=== Source document ===

Yet the first question World Rugby deputy chairman Bernard Laporte was asked was not about the mouth-watering New Zealand v France pool clash in three years, but about the impending legal action against his organisation, the RFU and the WRU.

This is being brought by a group of former players, led by England's 2003 World Cup-winning hooker Steve Thompson, who are all suffering early-onset dementia in their forties and claim that the sport's governing bodies failed in their duty to protect them from the long-term impact of multiple head traumas.

The players say their main motivation is to make the game safer, but the prospect of a multi million-pound settlement is also in the air.

Laporte responded by saying the sport is "a model in terms of research, innovation and mastering this area", and there is no question that concussion and player welfare is being addressed, not least in changes to the laws over tackle technique, in a way never considered in the "suck it up" days of rugby's early professional years.

===

Job 1 - According to the rugby passage, on what grounds are the former players taking legal action against the sport's governing bodies? Answer in one to three sentences.
Job 2 - Transcribe the rugby passage word for word, starting with "This is being" and going on through "in the air.".
Job 3 - Finish out the next part of the rugby concussion passage, picking up after its final sentence.
None of the tasks require the material placed after this sentence.

=== Listed records ===

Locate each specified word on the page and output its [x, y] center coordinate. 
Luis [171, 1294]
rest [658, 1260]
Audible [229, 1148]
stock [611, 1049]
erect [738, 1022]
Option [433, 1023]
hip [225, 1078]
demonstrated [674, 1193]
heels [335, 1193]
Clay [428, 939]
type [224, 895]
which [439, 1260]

===

Right answer 1 - The former players, all suffering early-onset dementia in their forties, claim that the governing bodies failed in their duty to protect them from the long-term impact of multiple head traumas.

Right answer 2 -
This is being brought by a group of former players, led by England's 2003 World Cup-winning hooker Steve Thompson, who are all suffering early-onset dementia in their forties and claim that the sport's governing bodies failed in their duty to protect them from the long-term impact of multiple head traumas.

The players say their main motivation is to make the game safer, but the prospect of a multi million-pound settlement is also in the air.

Right answer 3 -
With the NFL having settled a US$765 million class action concussion case seven years ago, the financial impact has the potential to bankrupt the sport, but Thompson's harrowing account of how he can no longer remember winning the World Cup and is suffering daily mental struggles could also do equal reputational damage.

Many concerned parents will surely decide - progress or not - that the risk to the health of their children is just too great and their sporting futures would be better served elsewhere. How rugby deals with that, while retaining its unique physicality, will be an enormous challenge at every level.